# Data shown

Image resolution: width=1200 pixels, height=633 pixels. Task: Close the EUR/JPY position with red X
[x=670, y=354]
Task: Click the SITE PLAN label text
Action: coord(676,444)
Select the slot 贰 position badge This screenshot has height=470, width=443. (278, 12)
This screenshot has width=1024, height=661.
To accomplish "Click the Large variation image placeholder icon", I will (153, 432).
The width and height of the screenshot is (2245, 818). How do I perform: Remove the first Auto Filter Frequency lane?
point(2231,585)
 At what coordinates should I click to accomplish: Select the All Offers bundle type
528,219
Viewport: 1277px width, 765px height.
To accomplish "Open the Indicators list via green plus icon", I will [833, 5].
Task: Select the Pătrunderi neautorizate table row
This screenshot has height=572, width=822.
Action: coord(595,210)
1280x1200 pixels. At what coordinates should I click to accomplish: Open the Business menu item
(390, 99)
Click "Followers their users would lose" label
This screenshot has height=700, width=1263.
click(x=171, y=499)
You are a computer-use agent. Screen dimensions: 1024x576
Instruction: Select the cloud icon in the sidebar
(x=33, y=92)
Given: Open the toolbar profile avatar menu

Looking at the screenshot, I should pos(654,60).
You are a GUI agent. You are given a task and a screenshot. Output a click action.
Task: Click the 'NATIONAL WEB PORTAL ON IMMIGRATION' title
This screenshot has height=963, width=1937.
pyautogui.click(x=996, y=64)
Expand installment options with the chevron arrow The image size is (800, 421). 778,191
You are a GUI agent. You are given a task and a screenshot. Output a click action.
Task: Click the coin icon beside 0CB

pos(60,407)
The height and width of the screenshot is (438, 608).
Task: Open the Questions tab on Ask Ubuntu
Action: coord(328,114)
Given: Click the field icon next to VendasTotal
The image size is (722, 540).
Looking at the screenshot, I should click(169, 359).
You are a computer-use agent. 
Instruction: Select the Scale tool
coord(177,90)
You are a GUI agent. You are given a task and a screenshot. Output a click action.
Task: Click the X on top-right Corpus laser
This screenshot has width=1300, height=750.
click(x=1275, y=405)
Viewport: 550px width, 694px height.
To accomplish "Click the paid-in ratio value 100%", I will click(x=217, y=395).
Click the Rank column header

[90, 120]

# Problem to work on
Restate, word for word and with nothing added, the lines from the beginning of the records above through the line that contains "Task: Click the 'NATIONAL".

# Answer to the exercise
Image resolution: width=1200 pixels, height=633 pixels. Task: Close the EUR/JPY position with red X
[x=670, y=354]
Task: Click the SITE PLAN label text
Action: coord(676,444)
Select the slot 贰 position badge This screenshot has height=470, width=443. (278, 12)
This screenshot has width=1024, height=661.
To accomplish "Click the Large variation image placeholder icon", I will (153, 432).
The width and height of the screenshot is (2245, 818). How do I perform: Remove the first Auto Filter Frequency lane?
point(2231,585)
 At what coordinates should I click to accomplish: Select the All Offers bundle type
528,219
Viewport: 1277px width, 765px height.
To accomplish "Open the Indicators list via green plus icon", I will [833, 5].
Task: Select the Pătrunderi neautorizate table row
This screenshot has height=572, width=822.
Action: coord(595,210)
1280x1200 pixels. At what coordinates should I click to accomplish: Open the Business menu item
(390, 99)
Click "Followers their users would lose" label
This screenshot has height=700, width=1263.
click(x=171, y=499)
You are a computer-use agent. Screen dimensions: 1024x576
Instruction: Select the cloud icon in the sidebar
(x=33, y=92)
Given: Open the toolbar profile avatar menu

Looking at the screenshot, I should pos(654,60).
You are a GUI agent. You are given a task and a screenshot. Output a click action.
Task: Click the 'NATIONAL WEB PORTAL ON IMMIGRATION' title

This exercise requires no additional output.